Dal 2026 l’obbligo di assicurarsi contro alluvioni, terremoti e frane riguarda anche la tua officina. In 5 minuti: cosa devi sapere, cosa rischi se non l’hai fatto, e perché la polizza giusta è un investimento, non una tassa.

In breve

L’obbligo è già attivo
Per le piccole imprese il termine era il 31 dicembre 2025: è passato. Se non sei assicurato, sei già fuori norma.

Niente multe, ma niente fondi
Senza polizza perdi l’accesso a una lunga lista di contributi pubblici e, con alta probabilità, alle garanzie statali sui prestiti.

Copre il capannone, non il fermo lavoro
Danni a muri e attrezzature sì. I giorni (o mesi) senza poter lavorare restano a tuo carico, salvo estensioni a parte.

Leggi bene le esclusioni
Bombe d’acqua, abusi edilizi anche minori, danno indiretto: è lì che una copertura “minima” lascia scoperta l’officina.

 Le scadenze: per la tua carrozzeria il tempo è già scaduto

La Legge di Bilancio 2024 ha introdotto l’obbligo, per tutte le imprese italiane, di assicurarsi contro alluvioni, sismi e frane. Le scadenze sono scalate per dimensione d’impresa:

31 mar 2025
Grandi imprese

30 set 2025
Medie imprese

31 dic 2025
Piccole e micro imprese — qui rientra la tua carrozzeria

Obbligo pienamente operativo dal 1° gennaio 2026

Scaduto

31 mar 2026
Pesca, ristorazione, turismo

Unica proroga concessa — non vale per l’autoriparazione

La proroga ottenuta da pesca, ristorazione e turismo non riguarda le carrozzerie. Per la tua attività il termine è scaduto il 31 dicembre 2025: non sei “in attesa”, sei già fuori norma.

 Chi deve assicurarsi

Tutte le imprese iscritte al Registro delle Imprese, comprese le ditte artigiane. Vale anche se il capannone è in affitto, leasing o noleggio: in quel caso l’obbligo passa a te, a meno che il proprietario non l’abbia già assicurato. Se l’officina condivide l’edificio con la tua abitazione, la polizza riguarda solo la parte usata per l’attività.

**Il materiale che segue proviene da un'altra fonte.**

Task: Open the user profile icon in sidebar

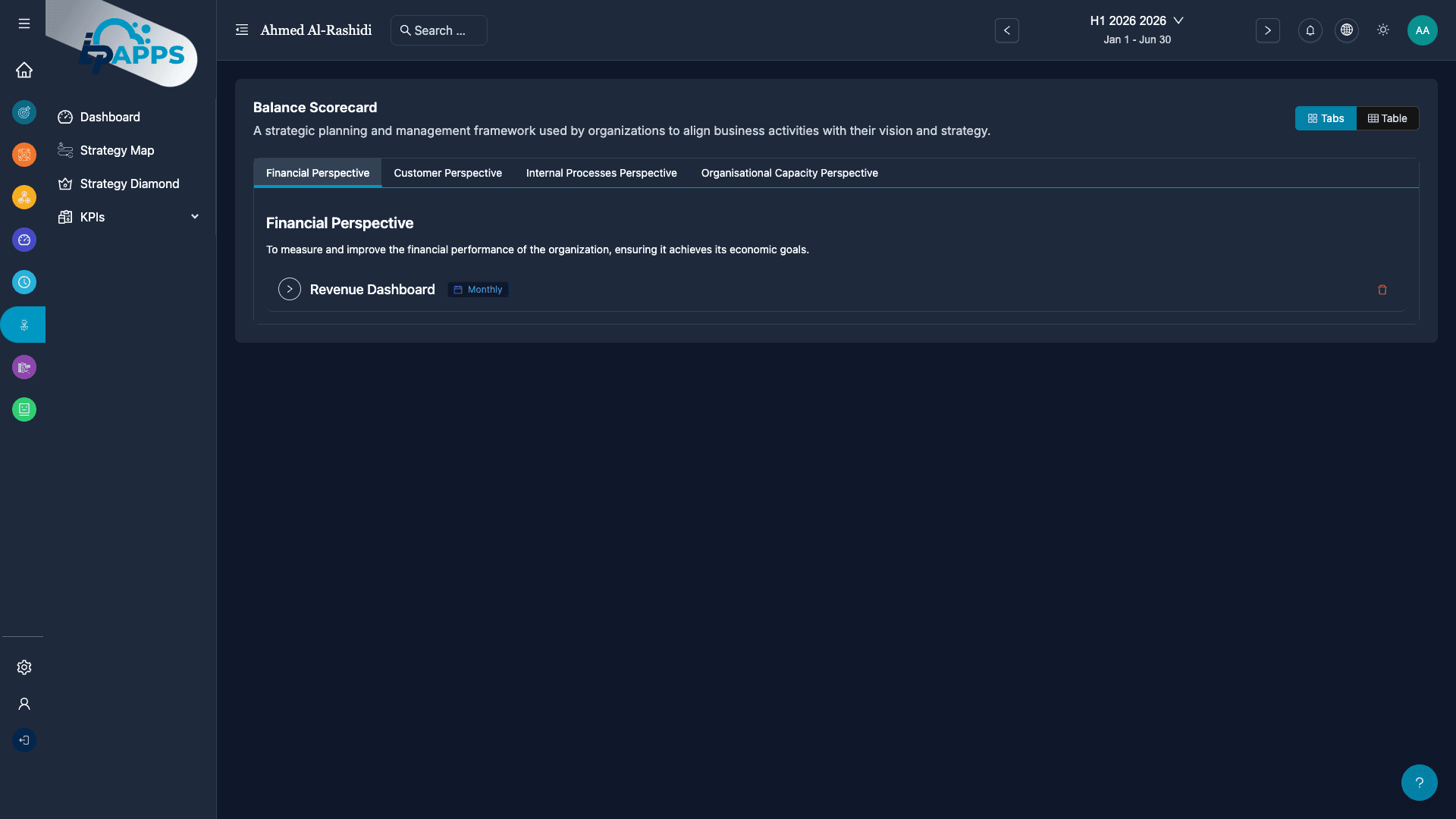Action: click(x=24, y=704)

Il vero costo di restare scoperti

Non ci sono multe dirette. Ma un decreto attuativo del 18 giugno 2025 esclude le imprese senza polizza da una lunga serie di agevolazioni pubbliche, verificate al momento dell’erogazione — già da oggi, per le piccole imprese:

  • Contratti di sviluppo
  • Aree di crisi industriale
  • Cooperative
  • Start-up innovative
  • Ricerca e sviluppo
  • Salvaguardia occupazionale
  • Economia sociale
  • Energie rinnovabili PMI
  • Venture capital

Il fronte più sensibile: il Fondo di Garanzia per le PMI. È lo strumento con cui la maggior parte delle piccole imprese ottiene credito bancario garantito dallo Stato. Più associazioni di categoria segnalano che senza polizza catastrofale anche questo accesso è a rischio. Se pensi a un finanziamento per rinnovare l’officina, cambiare la cabina di vernice o installare il fotovoltaico, non farti trovare scoperto.

Cosa copre la polizza (e cosa no)

L’obbligo riguarda tre eventi, ciascuno con una definizione di legge molto precisa: tutto ciò che esce da quella definizione resta a tuo carico.

Alluvione, esondazione, inondazione

Acqua che esce da fiumi, argini, laghi o bacini per cause atmosferiche naturali

Esclusi: “bombe d’acqua” (pioggia intensa non drenata), mareggiate, infiltrazioni, umidità

Sisma

Scosse nella zona riconosciuta dall’INGV in base all’epicentro

Esclusi: eruzioni vulcaniche, frane o alluvioni causate dal sisma, radiazioni

Frana

Distacco rapido di roccia, detrito o terra per gravità

Esclusi: movimenti lenti del terreno, frane già note, frane da scavi scorretti negli ultimi 10 anni

 Esclusioni che fanno più danno del previsto

Bombe d’acqua

L’acqua che invade l’officina per pioggia intensa — non per un fiume che esonda — spesso non è coperta dalla polizza obbligatoria.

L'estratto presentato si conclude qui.